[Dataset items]
++++++++++++++++++++
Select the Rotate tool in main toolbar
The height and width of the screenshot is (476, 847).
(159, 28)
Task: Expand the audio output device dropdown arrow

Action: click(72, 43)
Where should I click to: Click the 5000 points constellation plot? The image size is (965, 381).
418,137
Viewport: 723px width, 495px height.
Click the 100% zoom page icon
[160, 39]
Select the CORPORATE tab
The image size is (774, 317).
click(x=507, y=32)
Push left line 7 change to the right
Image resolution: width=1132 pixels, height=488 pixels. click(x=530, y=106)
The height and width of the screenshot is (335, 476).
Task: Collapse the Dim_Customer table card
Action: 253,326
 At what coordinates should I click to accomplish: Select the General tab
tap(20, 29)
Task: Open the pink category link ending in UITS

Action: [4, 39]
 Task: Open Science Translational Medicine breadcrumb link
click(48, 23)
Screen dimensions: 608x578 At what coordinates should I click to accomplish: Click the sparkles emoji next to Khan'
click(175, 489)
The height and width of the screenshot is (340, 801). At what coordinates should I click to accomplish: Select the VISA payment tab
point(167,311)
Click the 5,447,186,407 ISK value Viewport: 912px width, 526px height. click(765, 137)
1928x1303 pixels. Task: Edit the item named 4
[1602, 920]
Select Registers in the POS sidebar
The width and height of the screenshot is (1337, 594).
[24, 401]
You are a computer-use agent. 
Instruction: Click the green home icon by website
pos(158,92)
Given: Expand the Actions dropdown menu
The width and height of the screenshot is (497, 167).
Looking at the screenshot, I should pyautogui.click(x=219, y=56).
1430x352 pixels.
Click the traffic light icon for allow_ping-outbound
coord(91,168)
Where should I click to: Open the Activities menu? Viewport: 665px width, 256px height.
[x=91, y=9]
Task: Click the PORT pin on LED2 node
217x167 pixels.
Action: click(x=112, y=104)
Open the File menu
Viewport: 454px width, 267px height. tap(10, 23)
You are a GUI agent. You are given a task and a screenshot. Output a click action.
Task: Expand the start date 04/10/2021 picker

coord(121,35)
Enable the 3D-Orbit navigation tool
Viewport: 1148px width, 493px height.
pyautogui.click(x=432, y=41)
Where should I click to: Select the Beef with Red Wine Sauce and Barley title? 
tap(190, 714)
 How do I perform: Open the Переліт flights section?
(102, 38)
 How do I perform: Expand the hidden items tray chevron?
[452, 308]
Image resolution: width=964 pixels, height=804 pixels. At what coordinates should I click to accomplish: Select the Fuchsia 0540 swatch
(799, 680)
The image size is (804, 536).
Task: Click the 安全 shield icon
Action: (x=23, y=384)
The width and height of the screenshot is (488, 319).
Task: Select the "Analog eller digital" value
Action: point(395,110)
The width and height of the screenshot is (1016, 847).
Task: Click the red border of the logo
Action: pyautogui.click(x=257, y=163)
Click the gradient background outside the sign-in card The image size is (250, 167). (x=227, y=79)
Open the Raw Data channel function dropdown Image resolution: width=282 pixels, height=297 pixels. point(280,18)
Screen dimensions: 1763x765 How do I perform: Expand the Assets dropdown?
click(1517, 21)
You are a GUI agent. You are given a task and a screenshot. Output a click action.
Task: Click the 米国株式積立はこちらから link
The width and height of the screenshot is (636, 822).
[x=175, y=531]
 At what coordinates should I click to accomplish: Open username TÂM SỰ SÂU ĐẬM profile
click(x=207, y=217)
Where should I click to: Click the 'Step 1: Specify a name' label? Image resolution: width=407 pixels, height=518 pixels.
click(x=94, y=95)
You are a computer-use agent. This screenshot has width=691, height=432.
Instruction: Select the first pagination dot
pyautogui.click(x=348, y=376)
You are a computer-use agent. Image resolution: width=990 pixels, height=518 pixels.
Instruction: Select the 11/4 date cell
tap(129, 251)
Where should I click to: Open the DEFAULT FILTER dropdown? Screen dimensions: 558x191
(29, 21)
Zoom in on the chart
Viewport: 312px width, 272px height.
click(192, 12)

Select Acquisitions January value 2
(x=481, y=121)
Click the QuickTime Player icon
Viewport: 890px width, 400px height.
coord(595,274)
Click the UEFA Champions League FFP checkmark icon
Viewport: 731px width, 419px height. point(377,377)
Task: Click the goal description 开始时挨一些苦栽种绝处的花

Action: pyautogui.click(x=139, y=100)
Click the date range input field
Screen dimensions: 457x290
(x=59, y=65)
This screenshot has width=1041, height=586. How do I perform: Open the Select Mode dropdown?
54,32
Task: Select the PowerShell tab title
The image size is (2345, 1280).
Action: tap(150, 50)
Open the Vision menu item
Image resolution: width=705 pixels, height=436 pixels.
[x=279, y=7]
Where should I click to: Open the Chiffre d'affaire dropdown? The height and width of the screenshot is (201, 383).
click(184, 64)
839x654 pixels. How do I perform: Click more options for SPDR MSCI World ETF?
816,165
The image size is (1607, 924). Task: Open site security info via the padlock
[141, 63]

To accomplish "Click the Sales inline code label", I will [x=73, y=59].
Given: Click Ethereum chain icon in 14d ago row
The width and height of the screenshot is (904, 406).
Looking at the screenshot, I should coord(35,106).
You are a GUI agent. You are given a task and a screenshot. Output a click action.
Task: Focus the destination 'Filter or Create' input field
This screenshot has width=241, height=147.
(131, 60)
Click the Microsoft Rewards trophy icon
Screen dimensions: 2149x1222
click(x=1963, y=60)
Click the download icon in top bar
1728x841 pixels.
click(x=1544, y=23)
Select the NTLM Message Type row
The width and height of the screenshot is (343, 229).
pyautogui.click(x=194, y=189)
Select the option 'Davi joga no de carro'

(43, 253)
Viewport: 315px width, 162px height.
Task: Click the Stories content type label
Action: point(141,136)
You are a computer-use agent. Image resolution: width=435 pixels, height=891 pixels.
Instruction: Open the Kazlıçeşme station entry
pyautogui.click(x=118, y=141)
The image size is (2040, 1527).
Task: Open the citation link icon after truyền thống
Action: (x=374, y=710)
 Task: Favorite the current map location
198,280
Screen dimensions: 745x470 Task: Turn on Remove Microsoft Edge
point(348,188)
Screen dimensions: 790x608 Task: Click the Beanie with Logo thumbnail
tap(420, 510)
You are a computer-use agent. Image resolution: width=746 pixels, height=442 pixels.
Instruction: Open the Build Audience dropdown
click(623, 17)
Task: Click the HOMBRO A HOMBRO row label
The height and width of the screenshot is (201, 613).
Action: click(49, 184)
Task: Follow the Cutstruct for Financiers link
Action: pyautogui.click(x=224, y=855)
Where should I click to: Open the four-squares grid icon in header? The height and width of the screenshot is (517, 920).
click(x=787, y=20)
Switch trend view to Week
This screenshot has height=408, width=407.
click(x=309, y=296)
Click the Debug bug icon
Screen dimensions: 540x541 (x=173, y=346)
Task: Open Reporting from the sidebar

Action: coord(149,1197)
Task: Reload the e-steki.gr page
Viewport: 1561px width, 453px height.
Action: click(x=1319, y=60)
++++++++++++++++++++
* Task details *
Write out every row again, swapping each "Instruction" for "Command" and leaving everything else unchanged.

* Reply *
Select the Rotate tool in main toolbar
The height and width of the screenshot is (476, 847).
(159, 28)
Task: Expand the audio output device dropdown arrow

Action: click(72, 43)
Where should I click to: Click the 5000 points constellation plot? The image size is (965, 381).
418,137
Viewport: 723px width, 495px height.
Click the 100% zoom page icon
[160, 39]
Select the CORPORATE tab
The image size is (774, 317).
click(x=507, y=32)
Push left line 7 change to the right
Image resolution: width=1132 pixels, height=488 pixels. click(x=530, y=106)
The height and width of the screenshot is (335, 476).
Task: Collapse the Dim_Customer table card
Action: 253,326
 At what coordinates should I click to accomplish: Select the General tab
tap(20, 29)
Task: Open the pink category link ending in UITS

Action: [4, 39]
 Task: Open Science Translational Medicine breadcrumb link
click(48, 23)
Screen dimensions: 608x578 At what coordinates should I click to accomplish: Click the sparkles emoji next to Khan'
click(175, 489)
The height and width of the screenshot is (340, 801). At what coordinates should I click to accomplish: Select the VISA payment tab
point(167,311)
Click the 5,447,186,407 ISK value Viewport: 912px width, 526px height. click(765, 137)
1928x1303 pixels. Task: Edit the item named 4
[1602, 920]
Select Registers in the POS sidebar
The width and height of the screenshot is (1337, 594).
[24, 401]
You are a computer-use agent. 
Command: Click the green home icon by website
pos(158,92)
Given: Expand the Actions dropdown menu
The width and height of the screenshot is (497, 167).
Looking at the screenshot, I should pyautogui.click(x=219, y=56).
1430x352 pixels.
Click the traffic light icon for allow_ping-outbound
coord(91,168)
Where should I click to: Open the Activities menu? Viewport: 665px width, 256px height.
[x=91, y=9]
Task: Click the PORT pin on LED2 node
217x167 pixels.
Action: click(x=112, y=104)
Open the File menu
Viewport: 454px width, 267px height. tap(10, 23)
You are a GUI agent. You are given a task and a screenshot. Output a click action.
Task: Expand the start date 04/10/2021 picker

coord(121,35)
Enable the 3D-Orbit navigation tool
Viewport: 1148px width, 493px height.
pyautogui.click(x=432, y=41)
Where should I click to: Select the Beef with Red Wine Sauce and Barley title? 
tap(190, 714)
 How do I perform: Open the Переліт flights section?
(102, 38)
 How do I perform: Expand the hidden items tray chevron?
[452, 308]
Image resolution: width=964 pixels, height=804 pixels. At what coordinates should I click to accomplish: Select the Fuchsia 0540 swatch
(799, 680)
The image size is (804, 536).
Task: Click the 安全 shield icon
Action: (x=23, y=384)
The width and height of the screenshot is (488, 319).
Task: Select the "Analog eller digital" value
Action: point(395,110)
The width and height of the screenshot is (1016, 847).
Task: Click the red border of the logo
Action: pyautogui.click(x=257, y=163)
Click the gradient background outside the sign-in card The image size is (250, 167). (x=227, y=79)
Open the Raw Data channel function dropdown Image resolution: width=282 pixels, height=297 pixels. point(280,18)
Screen dimensions: 1763x765 How do I perform: Expand the Assets dropdown?
click(1517, 21)
You are a GUI agent. You are given a task and a screenshot. Output a click action.
Task: Click the 米国株式積立はこちらから link
The width and height of the screenshot is (636, 822).
[x=175, y=531]
 At what coordinates should I click to accomplish: Open username TÂM SỰ SÂU ĐẬM profile
click(x=207, y=217)
Where should I click to: Click the 'Step 1: Specify a name' label? Image resolution: width=407 pixels, height=518 pixels.
click(x=94, y=95)
You are a computer-use agent. This screenshot has width=691, height=432.
Command: Select the first pagination dot
pyautogui.click(x=348, y=376)
You are a computer-use agent. Image resolution: width=990 pixels, height=518 pixels.
Command: Select the 11/4 date cell
tap(129, 251)
Where should I click to: Open the DEFAULT FILTER dropdown? Screen dimensions: 558x191
(29, 21)
Zoom in on the chart
Viewport: 312px width, 272px height.
click(192, 12)

Select Acquisitions January value 2
(x=481, y=121)
Click the QuickTime Player icon
Viewport: 890px width, 400px height.
coord(595,274)
Click the UEFA Champions League FFP checkmark icon
Viewport: 731px width, 419px height. point(377,377)
Task: Click the goal description 开始时挨一些苦栽种绝处的花

Action: pyautogui.click(x=139, y=100)
Click the date range input field
Screen dimensions: 457x290
(x=59, y=65)
This screenshot has width=1041, height=586. How do I perform: Open the Select Mode dropdown?
54,32
Task: Select the PowerShell tab title
The image size is (2345, 1280).
Action: tap(150, 50)
Open the Vision menu item
Image resolution: width=705 pixels, height=436 pixels.
[x=279, y=7]
Where should I click to: Open the Chiffre d'affaire dropdown? The height and width of the screenshot is (201, 383).
click(184, 64)
839x654 pixels. How do I perform: Click more options for SPDR MSCI World ETF?
816,165
The image size is (1607, 924). Task: Open site security info via the padlock
[141, 63]

To accomplish "Click the Sales inline code label", I will [x=73, y=59].
Given: Click Ethereum chain icon in 14d ago row
The width and height of the screenshot is (904, 406).
Looking at the screenshot, I should coord(35,106).
You are a GUI agent. You are given a task and a screenshot. Output a click action.
Task: Focus the destination 'Filter or Create' input field
This screenshot has width=241, height=147.
(131, 60)
Click the Microsoft Rewards trophy icon
Screen dimensions: 2149x1222
click(x=1963, y=60)
Click the download icon in top bar
1728x841 pixels.
click(x=1544, y=23)
Select the NTLM Message Type row
The width and height of the screenshot is (343, 229).
pyautogui.click(x=194, y=189)
Select the option 'Davi joga no de carro'

(43, 253)
Viewport: 315px width, 162px height.
Task: Click the Stories content type label
Action: point(141,136)
You are a computer-use agent. Image resolution: width=435 pixels, height=891 pixels.
Command: Open the Kazlıçeşme station entry
pyautogui.click(x=118, y=141)
The image size is (2040, 1527).
Task: Open the citation link icon after truyền thống
Action: (x=374, y=710)
 Task: Favorite the current map location
198,280
Screen dimensions: 745x470 Task: Turn on Remove Microsoft Edge
point(348,188)
Screen dimensions: 790x608 Task: Click the Beanie with Logo thumbnail
tap(420, 510)
You are a computer-use agent. Image resolution: width=746 pixels, height=442 pixels.
Command: Open the Build Audience dropdown
click(623, 17)
Task: Click the HOMBRO A HOMBRO row label
The height and width of the screenshot is (201, 613).
Action: click(49, 184)
Task: Follow the Cutstruct for Financiers link
Action: pyautogui.click(x=224, y=855)
Where should I click to: Open the four-squares grid icon in header? The height and width of the screenshot is (517, 920).
click(x=787, y=20)
Switch trend view to Week
This screenshot has height=408, width=407.
click(x=309, y=296)
Click the Debug bug icon
Screen dimensions: 540x541 (x=173, y=346)
Task: Open Reporting from the sidebar

Action: coord(149,1197)
Task: Reload the e-steki.gr page
Viewport: 1561px width, 453px height.
Action: click(x=1319, y=60)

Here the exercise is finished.